# Looking forward to more...



## ohiotuber (Apr 15, 2004)

It won't be too long, & I'll be gettin' more of these......

caught on a yellow woolly worm, grizzly hackle, red wool tail









caught on a yellow foam gurgler









BTW, both were released, as ALL gills over 9" are. These were 9 1/2" & 10".
Can't wait!
Mike


----------



## kruggy1 (Feb 6, 2008)

GREAT CATCH!!!!! know what you meen, I love hitting up ponds with my fly gear. Got a couple new patterns wanting to try on the ponds this summer.


----------



## Flyfish Dog (Nov 6, 2007)

Great fishing there! Bluegills are absolute fun!


----------



## Buckeye Mike (Jan 4, 2007)

Nothing better then a nice warm spring day, and the gills are up shallow, soaking up the sun.
You can put a hurtin on them then.

AND I CANT WAIT!!


----------



## ohiotuber (Apr 15, 2004)

Actually, these gills were caught in July & August. I'll be out this Spring though.
Mike


----------



## Flyfish Dog (Nov 6, 2007)

I thought that grass was to green at this time. I caught a 9 er last week already . Been fishing there everyday now and waiting til it getgoing and its not to far off now. YEA!!


----------



## jsalkas (Feb 18, 2005)

Yup, it's time to get out there. The ice just melted on the pond in my subdivision, I'll be taking the daughter out soon.


----------



## sevenx (Apr 21, 2005)

Can't wait to get after the gills, My 4 year old gets his first fly rod this spring so we will be doing alot of pond hopping for gills. Cant wait


----------



## jkurtz7 (Jan 17, 2008)

Mike, I've got a bad case of cabin fever. I can't wait to get into some Gills, and hopefully some Pumkinseeds as well. 

Jeremy


----------



## ohiotuber (Apr 15, 2004)

Sounds like a lot of us are itchin' to get out!

Hey Jeff....You need to get in touch with me! I see where you chartered with my ol' buddy Rick Caton down at the Outerbanks. I need a first-hand report!

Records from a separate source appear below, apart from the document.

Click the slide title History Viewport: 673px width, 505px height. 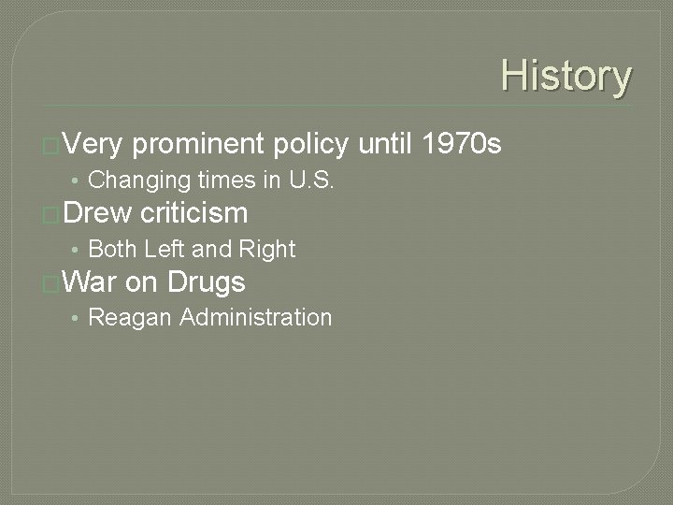click(x=566, y=77)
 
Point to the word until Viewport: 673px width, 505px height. click(x=385, y=144)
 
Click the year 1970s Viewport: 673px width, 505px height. click(x=462, y=144)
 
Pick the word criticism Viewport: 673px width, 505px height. click(x=193, y=213)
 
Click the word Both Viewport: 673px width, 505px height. click(x=112, y=249)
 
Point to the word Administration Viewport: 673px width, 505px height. click(x=255, y=317)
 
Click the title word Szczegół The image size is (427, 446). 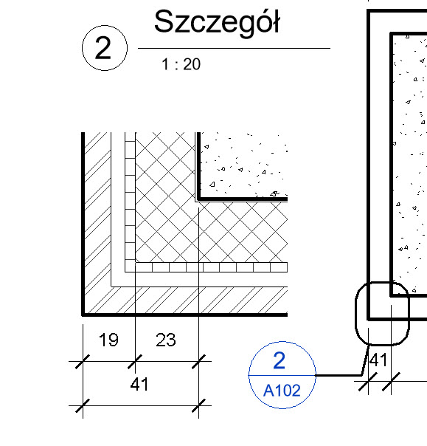click(x=217, y=24)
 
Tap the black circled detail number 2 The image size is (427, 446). click(x=103, y=48)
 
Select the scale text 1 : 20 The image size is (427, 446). click(x=181, y=64)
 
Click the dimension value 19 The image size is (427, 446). click(x=108, y=340)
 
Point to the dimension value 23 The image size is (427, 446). click(x=166, y=340)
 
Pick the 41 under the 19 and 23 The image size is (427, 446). click(x=139, y=384)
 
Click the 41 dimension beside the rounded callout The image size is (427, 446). click(x=378, y=360)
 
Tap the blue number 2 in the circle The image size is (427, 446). click(x=279, y=360)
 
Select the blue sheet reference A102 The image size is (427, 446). click(x=282, y=390)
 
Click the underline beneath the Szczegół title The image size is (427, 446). click(x=234, y=48)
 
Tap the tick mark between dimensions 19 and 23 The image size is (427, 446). click(x=135, y=362)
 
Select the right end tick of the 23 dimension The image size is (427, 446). click(x=198, y=362)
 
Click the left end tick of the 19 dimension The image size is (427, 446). click(x=83, y=362)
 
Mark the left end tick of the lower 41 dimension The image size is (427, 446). click(x=83, y=405)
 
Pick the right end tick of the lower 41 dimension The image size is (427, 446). click(x=198, y=405)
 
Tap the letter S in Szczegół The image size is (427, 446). click(x=163, y=21)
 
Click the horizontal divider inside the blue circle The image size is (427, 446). click(x=282, y=375)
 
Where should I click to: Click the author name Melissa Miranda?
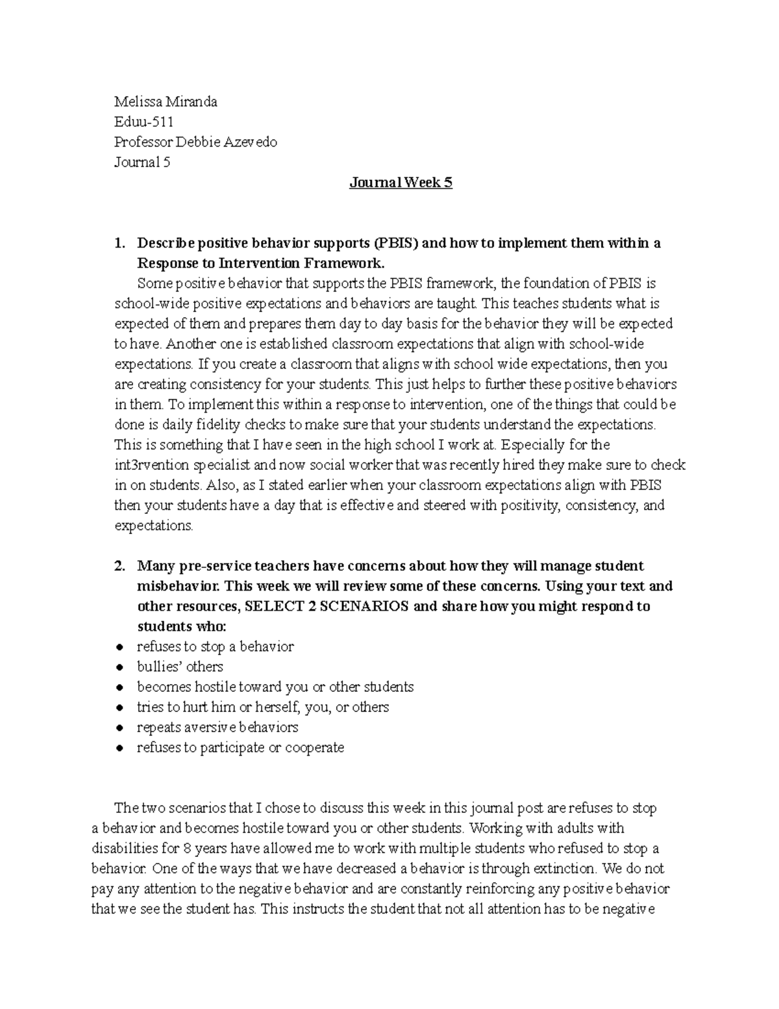click(x=166, y=101)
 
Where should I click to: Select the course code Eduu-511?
click(x=143, y=121)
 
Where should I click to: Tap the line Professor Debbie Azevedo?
click(x=195, y=142)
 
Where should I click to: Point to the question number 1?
click(x=119, y=243)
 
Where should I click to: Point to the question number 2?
click(x=119, y=566)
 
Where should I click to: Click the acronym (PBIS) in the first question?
click(x=396, y=243)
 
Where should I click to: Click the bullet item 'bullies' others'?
click(x=180, y=667)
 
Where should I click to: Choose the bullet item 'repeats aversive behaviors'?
click(x=217, y=727)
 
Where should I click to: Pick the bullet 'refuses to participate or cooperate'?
click(x=240, y=747)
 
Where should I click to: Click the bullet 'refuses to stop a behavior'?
click(x=215, y=646)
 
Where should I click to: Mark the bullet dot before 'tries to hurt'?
click(x=119, y=708)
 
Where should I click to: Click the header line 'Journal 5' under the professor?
click(x=142, y=162)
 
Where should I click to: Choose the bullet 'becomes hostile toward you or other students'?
click(x=275, y=687)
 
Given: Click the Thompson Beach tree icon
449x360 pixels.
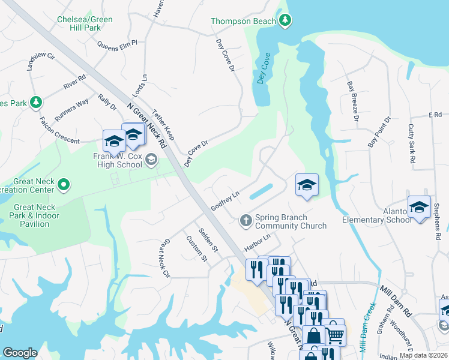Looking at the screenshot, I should click(x=286, y=21).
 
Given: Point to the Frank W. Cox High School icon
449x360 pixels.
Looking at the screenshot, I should click(x=151, y=160).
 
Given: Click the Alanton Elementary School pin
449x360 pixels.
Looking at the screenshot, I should click(x=419, y=208).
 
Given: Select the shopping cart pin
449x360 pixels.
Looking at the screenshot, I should click(x=335, y=334).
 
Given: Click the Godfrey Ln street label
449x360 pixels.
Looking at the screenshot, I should click(x=225, y=201).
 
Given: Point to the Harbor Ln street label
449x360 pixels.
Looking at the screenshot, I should click(x=258, y=242).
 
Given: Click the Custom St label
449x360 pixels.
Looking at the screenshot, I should click(x=196, y=249).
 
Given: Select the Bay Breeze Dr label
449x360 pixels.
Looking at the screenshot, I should click(x=352, y=102).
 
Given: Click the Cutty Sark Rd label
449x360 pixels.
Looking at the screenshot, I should click(x=411, y=144).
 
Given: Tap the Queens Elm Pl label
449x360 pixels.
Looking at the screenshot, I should click(x=117, y=43).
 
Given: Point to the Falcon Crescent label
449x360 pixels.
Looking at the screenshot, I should click(x=59, y=130).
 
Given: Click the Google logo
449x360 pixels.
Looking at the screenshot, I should click(x=20, y=353).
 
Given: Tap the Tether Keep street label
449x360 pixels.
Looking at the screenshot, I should click(x=163, y=124).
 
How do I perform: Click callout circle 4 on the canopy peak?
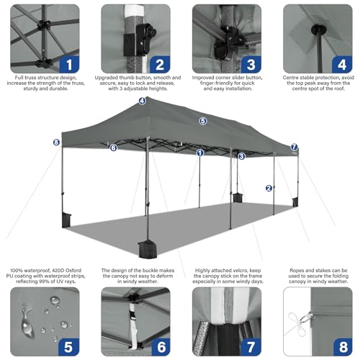(143, 101)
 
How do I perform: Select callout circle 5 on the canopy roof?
(203, 121)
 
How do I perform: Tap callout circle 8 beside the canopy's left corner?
(56, 142)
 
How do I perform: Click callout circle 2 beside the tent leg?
(269, 188)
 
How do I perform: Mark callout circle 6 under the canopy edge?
(113, 148)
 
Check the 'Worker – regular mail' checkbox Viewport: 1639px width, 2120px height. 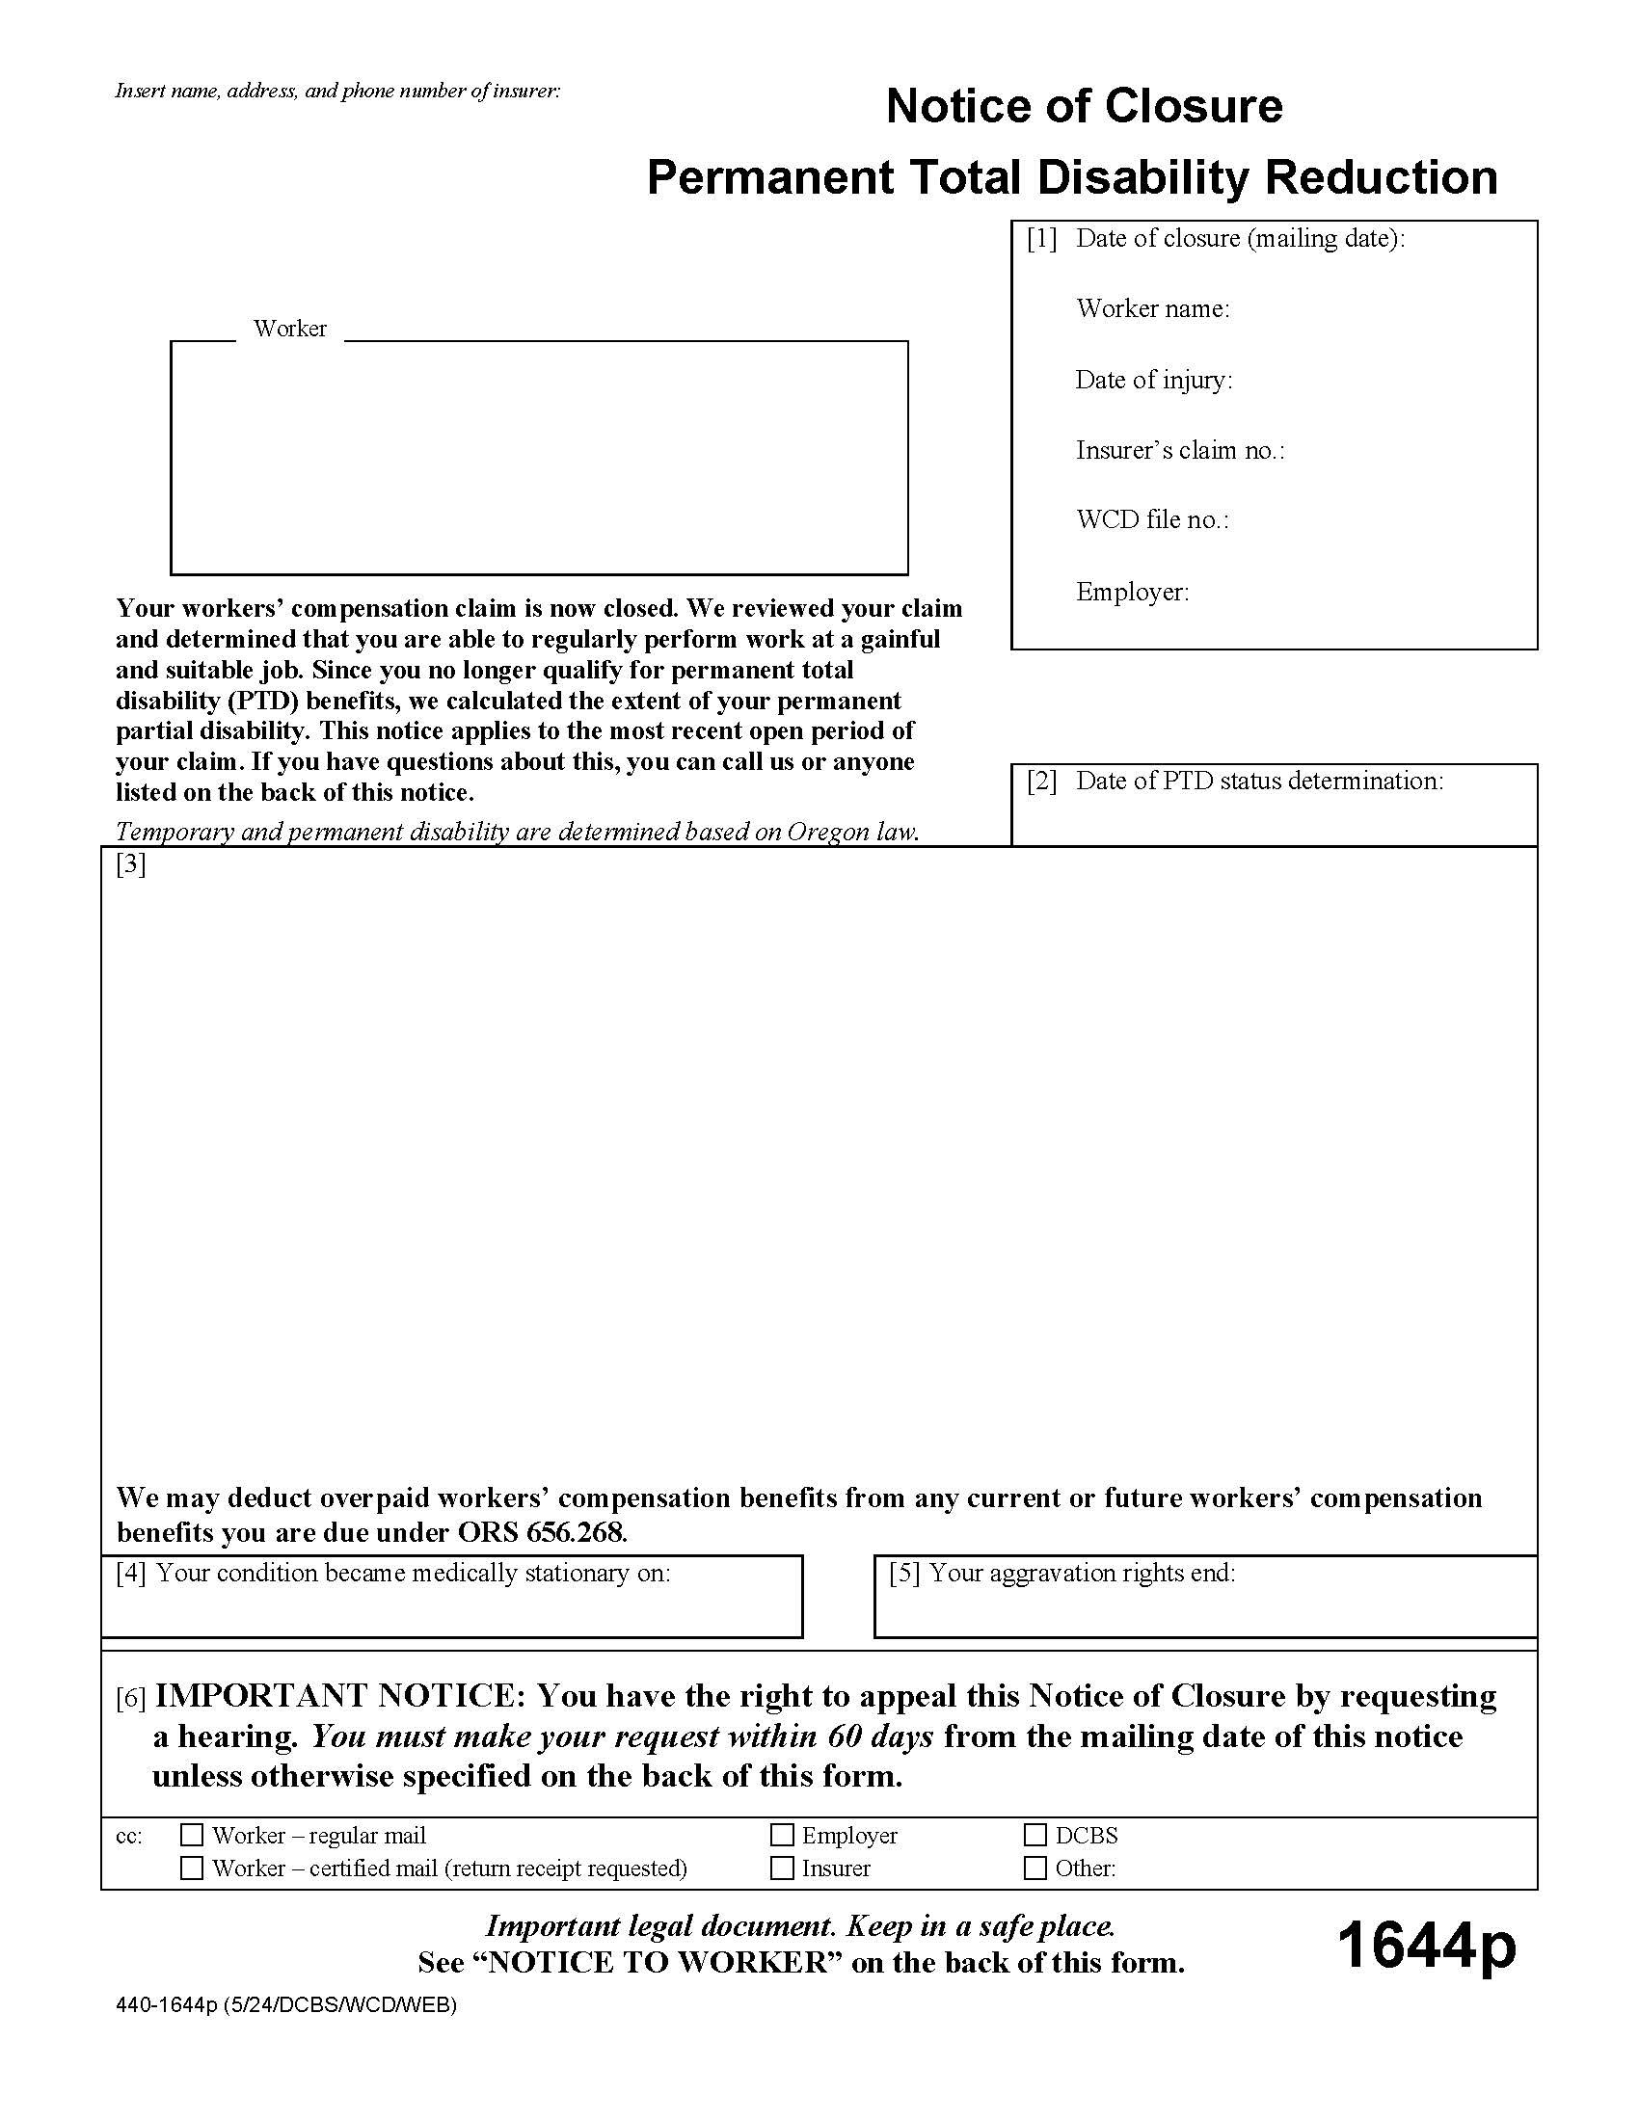[x=192, y=1835]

Jeremy.....Boy, I've got it bad!...We need to wet a line soon.

sevenx...You know YOU are in for the treat of a lifetime with that little guy! Make sure to post a report & maybe some pictures.

Mike


----------



## jkurtz7 (Jan 17, 2008)

Mike, the new Gill rod is done. I put pic's up at FAOL.
http://www.flyanglersonline.com/bb/showthread.php?t=19790

Jeremy


----------



## Fishaholic69 (Apr 6, 2007)

nice fish! I can't wait. I will keep my eye out for open water. haven't gotten a bite since november or something! boy am I itching for a fight! gills are one of my favs to catch. got me a 3wt this year just for the job!!


----------



## ohiotuber (Apr 15, 2004)

FA69,
The top picture is the 9 1/2" fish, taken on my Diamondback 5wt. The bottom picture is the 10 incher, taken on the St Croix LU 3wt. Just wait 'till you tie into one like that with the light rod! I can't wait for your report.

Jeremy...Nice looking build! We'll have to get out so I can get some pictures of you slamming a big boy with that.
Mike


----------



## jkurtz7 (Jan 17, 2008)

Mike, name the time and place and I'm there. 

Jeremy


----------



## fishing pole (May 2, 2004)

Great fish!!
I love smallies on the fly. I cant wait till these non-native (steelhead) get out of here and the rivers are less crowded


----------



## Fishaholic69 (Apr 6, 2007)

the 3wt is gonna be a great time!!! I can't wait to hook into some big gills like those! I think I am gonna make some neat spider patterns just for the ocassion. maybe some of those gurglers or wooley worms you are talking about! what size you make um? got a recipe on what ya use for the yellow part of the body? beadhead??


----------



## joerugz (Feb 28, 2007)

I too am very anxious to put the new 3wt outfit to work!


----------



## ohiotuber (Apr 15, 2004)

FA69,
I like the woolly worm on a size 12 hook. Tail is red wool yarn, body is medium yellow chenille, hackle is grizzly.......unweighted. Gills where I fish seem to like that slow drop.
Gurgler is also usually tied on a 12 although I sometimes jump up to a size 10. I DO like the legs on the long side.
Mike


----------



## Fishaholic69 (Apr 6, 2007)

a regular size 12 nymph? I have size 10 nymph too for some smaller woolly buggers and clousers and stuff too


----------



## ohiotuber (Apr 15, 2004)

Yep, a size 12 nymph hook is what I use.
Mike


----------